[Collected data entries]
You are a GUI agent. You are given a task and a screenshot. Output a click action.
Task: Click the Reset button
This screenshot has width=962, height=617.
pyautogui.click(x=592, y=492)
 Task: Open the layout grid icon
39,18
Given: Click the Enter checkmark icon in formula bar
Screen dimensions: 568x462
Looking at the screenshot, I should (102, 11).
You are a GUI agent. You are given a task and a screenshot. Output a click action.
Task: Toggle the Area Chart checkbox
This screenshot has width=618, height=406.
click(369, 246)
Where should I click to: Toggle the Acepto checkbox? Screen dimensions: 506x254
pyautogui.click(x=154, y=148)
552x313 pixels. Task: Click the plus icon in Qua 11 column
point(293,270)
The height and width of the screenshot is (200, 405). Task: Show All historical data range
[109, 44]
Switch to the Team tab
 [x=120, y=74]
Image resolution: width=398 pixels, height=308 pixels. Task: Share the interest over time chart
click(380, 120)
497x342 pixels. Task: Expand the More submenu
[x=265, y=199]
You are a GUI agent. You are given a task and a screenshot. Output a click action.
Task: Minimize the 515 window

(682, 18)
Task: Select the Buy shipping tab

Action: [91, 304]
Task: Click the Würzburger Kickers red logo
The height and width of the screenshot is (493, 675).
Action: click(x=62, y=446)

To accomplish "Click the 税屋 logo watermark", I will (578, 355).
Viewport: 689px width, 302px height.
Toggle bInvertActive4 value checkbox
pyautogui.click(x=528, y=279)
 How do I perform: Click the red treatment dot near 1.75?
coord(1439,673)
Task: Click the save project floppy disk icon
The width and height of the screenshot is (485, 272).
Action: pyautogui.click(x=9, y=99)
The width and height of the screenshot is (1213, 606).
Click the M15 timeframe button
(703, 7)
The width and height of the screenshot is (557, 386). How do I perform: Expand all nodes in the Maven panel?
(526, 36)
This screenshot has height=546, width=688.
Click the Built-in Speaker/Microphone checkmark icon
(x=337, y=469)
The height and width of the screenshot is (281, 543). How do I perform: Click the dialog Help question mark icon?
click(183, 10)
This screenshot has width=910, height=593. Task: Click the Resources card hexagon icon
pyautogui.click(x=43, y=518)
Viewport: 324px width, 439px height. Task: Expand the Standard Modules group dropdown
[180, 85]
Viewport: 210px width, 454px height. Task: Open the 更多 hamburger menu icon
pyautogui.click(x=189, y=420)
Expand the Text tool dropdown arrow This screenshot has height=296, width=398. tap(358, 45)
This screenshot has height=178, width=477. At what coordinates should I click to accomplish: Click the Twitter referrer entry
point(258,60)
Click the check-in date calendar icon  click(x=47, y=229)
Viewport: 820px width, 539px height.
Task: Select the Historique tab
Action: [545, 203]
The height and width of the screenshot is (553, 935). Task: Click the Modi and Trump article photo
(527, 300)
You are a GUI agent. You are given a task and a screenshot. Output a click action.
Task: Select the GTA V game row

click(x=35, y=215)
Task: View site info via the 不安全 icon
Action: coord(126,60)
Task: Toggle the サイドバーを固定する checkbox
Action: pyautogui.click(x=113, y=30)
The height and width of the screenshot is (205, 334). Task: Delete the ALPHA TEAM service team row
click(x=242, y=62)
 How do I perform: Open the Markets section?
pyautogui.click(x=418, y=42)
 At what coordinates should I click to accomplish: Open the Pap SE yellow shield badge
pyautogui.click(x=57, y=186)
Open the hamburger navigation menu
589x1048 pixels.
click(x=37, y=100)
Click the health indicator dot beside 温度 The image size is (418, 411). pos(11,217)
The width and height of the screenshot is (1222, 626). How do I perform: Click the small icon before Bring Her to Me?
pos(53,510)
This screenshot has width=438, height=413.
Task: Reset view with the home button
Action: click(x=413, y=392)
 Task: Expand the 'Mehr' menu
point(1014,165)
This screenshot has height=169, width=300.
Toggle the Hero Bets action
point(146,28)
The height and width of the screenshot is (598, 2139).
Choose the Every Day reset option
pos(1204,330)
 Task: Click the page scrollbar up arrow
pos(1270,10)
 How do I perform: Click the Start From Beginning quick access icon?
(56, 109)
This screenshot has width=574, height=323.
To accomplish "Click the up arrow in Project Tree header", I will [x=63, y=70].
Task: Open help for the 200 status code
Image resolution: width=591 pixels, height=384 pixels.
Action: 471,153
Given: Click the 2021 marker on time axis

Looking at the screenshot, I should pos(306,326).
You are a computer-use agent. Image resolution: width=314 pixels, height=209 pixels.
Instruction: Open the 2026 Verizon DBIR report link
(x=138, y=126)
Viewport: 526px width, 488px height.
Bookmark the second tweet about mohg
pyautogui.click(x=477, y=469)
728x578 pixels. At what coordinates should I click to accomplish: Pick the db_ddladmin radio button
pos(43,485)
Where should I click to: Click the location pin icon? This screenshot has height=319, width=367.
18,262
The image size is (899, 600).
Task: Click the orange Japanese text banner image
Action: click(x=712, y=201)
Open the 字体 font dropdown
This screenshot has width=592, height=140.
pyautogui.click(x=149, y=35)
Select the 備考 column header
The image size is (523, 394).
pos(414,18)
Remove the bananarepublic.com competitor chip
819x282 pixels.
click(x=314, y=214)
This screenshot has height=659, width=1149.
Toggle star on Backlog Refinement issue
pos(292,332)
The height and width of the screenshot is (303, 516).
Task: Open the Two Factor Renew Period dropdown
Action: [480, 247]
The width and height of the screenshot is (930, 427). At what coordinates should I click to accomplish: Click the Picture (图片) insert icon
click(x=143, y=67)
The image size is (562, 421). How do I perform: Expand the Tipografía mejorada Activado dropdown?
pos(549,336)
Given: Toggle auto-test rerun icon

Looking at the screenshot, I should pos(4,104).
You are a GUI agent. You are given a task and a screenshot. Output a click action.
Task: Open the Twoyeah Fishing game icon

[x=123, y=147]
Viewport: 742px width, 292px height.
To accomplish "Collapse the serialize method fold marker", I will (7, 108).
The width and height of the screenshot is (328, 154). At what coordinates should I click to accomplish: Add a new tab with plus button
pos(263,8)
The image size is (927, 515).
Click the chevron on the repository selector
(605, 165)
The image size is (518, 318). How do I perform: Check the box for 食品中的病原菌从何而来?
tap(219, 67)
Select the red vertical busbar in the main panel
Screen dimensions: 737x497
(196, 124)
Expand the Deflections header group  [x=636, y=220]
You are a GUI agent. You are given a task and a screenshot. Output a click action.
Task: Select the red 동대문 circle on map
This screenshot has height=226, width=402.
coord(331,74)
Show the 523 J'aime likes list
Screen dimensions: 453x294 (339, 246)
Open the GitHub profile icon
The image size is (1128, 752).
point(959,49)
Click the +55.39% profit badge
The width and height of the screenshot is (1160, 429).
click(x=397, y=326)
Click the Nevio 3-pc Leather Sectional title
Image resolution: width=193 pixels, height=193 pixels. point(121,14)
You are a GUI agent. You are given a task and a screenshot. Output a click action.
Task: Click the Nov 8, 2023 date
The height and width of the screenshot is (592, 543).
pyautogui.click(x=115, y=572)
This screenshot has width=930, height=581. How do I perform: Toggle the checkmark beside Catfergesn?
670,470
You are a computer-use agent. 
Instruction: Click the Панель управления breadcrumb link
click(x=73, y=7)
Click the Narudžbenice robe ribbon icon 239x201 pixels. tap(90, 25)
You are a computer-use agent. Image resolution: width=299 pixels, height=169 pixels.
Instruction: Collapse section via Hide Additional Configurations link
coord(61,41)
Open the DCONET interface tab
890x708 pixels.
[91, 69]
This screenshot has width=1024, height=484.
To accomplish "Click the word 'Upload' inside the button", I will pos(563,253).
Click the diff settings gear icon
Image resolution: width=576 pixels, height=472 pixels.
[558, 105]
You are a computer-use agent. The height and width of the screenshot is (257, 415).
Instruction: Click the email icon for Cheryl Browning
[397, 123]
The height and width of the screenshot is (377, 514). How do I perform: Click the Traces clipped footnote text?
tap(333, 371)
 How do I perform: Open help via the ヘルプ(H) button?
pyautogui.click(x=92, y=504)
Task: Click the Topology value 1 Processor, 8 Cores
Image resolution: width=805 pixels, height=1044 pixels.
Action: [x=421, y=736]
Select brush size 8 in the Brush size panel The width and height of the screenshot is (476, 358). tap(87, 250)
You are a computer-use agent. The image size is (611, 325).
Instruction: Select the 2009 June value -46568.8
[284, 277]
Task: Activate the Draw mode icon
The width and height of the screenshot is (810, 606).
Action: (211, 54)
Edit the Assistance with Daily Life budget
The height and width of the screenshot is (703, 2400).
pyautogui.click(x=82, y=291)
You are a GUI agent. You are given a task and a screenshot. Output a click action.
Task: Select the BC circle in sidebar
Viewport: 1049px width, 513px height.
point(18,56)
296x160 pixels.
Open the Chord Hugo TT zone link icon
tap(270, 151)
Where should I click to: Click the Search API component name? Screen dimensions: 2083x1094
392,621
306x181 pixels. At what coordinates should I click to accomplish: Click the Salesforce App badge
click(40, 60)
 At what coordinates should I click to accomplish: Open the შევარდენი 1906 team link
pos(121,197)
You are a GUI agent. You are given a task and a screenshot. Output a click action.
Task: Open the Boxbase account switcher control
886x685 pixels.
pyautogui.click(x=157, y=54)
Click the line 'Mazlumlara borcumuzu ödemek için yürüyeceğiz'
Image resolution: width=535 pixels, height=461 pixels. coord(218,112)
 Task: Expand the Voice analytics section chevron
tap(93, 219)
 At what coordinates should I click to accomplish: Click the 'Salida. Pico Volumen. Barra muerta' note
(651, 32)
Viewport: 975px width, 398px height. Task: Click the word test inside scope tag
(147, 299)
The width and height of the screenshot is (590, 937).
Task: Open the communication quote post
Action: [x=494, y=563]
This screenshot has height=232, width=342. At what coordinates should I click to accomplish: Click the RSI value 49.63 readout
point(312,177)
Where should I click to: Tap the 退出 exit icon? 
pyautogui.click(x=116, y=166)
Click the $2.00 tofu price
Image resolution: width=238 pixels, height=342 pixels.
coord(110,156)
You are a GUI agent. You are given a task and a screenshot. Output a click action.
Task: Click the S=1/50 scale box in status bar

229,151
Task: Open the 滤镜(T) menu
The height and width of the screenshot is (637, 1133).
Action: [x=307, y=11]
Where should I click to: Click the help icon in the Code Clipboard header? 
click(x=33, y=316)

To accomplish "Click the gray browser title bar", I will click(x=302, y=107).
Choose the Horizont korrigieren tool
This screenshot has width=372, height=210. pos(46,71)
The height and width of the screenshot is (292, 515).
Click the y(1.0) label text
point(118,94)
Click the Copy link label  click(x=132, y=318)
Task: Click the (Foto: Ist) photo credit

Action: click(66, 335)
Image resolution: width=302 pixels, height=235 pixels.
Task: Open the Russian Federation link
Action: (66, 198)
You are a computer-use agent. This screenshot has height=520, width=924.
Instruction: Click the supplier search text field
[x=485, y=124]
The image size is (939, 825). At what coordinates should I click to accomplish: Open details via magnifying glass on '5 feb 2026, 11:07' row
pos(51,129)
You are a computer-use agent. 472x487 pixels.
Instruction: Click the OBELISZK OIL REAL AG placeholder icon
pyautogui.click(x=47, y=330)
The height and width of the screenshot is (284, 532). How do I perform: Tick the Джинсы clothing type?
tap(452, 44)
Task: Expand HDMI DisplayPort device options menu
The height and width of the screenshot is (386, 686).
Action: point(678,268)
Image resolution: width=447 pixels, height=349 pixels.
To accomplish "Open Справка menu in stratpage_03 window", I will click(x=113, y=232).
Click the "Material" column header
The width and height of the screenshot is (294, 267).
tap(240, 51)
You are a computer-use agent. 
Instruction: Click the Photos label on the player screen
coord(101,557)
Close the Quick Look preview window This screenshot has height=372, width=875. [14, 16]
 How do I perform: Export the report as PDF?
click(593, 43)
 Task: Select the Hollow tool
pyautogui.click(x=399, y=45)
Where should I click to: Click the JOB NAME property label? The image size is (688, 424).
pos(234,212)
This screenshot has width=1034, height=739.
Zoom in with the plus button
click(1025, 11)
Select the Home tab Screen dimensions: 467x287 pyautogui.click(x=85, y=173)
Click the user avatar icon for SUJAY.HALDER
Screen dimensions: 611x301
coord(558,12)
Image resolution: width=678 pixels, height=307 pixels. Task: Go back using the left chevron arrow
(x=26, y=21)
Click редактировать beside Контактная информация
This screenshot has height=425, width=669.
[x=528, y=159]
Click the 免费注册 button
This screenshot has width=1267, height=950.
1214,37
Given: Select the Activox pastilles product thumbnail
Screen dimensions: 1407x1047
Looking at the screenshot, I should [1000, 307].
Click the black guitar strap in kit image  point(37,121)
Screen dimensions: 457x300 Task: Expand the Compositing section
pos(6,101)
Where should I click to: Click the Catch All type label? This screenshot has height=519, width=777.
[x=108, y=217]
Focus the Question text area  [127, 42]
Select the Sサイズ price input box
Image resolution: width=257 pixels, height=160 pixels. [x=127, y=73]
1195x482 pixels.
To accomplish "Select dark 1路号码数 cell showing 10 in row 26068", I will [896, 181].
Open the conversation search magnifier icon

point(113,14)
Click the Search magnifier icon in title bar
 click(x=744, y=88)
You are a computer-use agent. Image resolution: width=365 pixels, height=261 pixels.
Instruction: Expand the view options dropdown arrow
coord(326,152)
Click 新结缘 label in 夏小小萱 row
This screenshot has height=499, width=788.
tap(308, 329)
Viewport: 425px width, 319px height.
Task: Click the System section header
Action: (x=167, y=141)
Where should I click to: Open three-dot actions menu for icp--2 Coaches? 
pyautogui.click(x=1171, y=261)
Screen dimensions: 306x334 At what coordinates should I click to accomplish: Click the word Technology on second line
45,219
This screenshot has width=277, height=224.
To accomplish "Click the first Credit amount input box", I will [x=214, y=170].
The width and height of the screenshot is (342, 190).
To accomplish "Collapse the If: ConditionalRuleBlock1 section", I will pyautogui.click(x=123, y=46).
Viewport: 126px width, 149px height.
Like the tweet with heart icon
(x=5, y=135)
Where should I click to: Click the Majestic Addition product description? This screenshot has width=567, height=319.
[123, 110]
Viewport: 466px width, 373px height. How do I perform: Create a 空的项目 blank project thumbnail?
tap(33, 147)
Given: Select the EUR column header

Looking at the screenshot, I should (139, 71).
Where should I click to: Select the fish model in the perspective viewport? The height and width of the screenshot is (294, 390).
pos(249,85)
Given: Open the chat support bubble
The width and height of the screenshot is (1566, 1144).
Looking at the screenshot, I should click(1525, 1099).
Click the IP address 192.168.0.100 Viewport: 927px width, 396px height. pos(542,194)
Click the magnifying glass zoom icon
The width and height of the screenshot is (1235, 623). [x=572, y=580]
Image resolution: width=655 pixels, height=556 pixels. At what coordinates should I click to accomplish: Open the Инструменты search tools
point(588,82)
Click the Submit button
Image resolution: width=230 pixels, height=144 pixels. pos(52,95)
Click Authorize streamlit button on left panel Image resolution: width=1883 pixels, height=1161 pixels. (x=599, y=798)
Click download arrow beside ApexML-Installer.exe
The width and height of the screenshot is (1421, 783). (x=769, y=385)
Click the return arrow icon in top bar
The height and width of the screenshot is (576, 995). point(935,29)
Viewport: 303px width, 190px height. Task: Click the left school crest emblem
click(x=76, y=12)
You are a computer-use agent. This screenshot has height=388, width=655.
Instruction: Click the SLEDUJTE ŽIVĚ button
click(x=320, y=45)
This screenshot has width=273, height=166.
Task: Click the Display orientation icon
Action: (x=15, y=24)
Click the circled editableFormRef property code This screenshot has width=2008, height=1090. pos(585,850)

Instructions to follow:
Copy each line in the entries above where "logo" turns up.

Finished exercise:
Task: Click the Würzburger Kickers red logo
To accomplish "Click the 税屋 logo watermark", I will (578, 355).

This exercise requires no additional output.